Generative AI and the Reallocation of Time: Productivity, Leisure, and Fulfilling Work
Donghyun Suh, Samil Oh

TL;DR
This paper investigates how Generative AI adoption among Korean workers reallocates work time, primarily increasing leisure rather than output, which may lead to underestimation of AI's true productivity impact.
Contribution
It provides empirical evidence on GenAI's effect on work time and reveals that efficiency gains are mainly experienced as leisure, challenging traditional productivity assessments.
Findings
51.8% of workers use GenAI for work
GenAI reduces working time by 3.8%
Efficiency gains are mainly captured as leisure
Abstract
Using a representative survey of Korean workers, we provide evidence on the adoption of Generative AI (GenAI) and how GenAI reallocates time at work.
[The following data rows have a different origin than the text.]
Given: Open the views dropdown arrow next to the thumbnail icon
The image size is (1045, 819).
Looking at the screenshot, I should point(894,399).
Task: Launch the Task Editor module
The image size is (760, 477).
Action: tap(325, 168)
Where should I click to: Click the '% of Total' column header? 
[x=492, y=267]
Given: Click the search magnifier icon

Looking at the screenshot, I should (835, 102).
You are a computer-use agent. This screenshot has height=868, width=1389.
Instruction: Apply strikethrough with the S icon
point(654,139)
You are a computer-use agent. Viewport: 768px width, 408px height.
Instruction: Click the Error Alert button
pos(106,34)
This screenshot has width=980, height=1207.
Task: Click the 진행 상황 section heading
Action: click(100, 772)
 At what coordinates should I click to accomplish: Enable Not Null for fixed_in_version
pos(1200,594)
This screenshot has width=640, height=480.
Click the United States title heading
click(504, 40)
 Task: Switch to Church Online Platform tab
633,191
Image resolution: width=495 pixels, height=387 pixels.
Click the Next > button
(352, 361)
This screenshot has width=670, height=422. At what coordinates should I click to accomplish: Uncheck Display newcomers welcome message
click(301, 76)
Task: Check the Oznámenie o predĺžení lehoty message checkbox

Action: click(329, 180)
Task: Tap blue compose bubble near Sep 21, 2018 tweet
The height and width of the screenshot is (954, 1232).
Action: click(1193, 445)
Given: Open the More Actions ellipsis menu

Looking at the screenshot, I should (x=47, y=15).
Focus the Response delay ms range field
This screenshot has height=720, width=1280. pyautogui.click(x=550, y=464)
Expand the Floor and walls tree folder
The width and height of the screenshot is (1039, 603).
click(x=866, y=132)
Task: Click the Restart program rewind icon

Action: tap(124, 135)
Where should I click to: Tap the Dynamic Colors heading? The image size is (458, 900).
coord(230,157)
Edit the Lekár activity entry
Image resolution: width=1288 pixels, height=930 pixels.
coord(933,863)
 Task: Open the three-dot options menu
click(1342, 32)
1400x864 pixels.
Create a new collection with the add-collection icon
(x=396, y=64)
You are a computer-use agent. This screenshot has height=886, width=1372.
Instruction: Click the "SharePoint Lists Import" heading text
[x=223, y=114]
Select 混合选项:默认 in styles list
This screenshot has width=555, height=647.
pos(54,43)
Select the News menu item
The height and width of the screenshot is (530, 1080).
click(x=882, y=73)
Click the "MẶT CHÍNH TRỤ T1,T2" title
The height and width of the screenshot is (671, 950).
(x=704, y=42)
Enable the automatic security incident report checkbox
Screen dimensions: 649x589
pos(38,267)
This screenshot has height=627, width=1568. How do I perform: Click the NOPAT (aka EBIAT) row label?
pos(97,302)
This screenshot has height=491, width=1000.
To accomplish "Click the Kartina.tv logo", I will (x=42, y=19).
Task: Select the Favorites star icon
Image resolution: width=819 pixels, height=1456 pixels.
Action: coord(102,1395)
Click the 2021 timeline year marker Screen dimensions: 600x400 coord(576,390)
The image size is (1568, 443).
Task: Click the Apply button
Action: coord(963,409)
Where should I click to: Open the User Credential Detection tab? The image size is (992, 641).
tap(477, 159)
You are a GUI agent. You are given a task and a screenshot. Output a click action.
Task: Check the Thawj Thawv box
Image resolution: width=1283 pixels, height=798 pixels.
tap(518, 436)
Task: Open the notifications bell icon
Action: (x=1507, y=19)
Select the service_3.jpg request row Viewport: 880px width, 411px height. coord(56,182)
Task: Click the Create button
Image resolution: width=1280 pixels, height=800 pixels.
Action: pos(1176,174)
We find that 51.8\% of workers use GenAI for work and GenAI reduces working time by 3.8\%. However, these gains may not materialize in aggregate productivity statistics yet: the correlation between time savings and output changes is near zero. We show this disconnect arises because workers capture efficiency gains primarily as on-the-job leisure, rather than increasing their output. These findings suggest that standard productivity measures may understate AI's impact by missing non-pecuniary welfare channels.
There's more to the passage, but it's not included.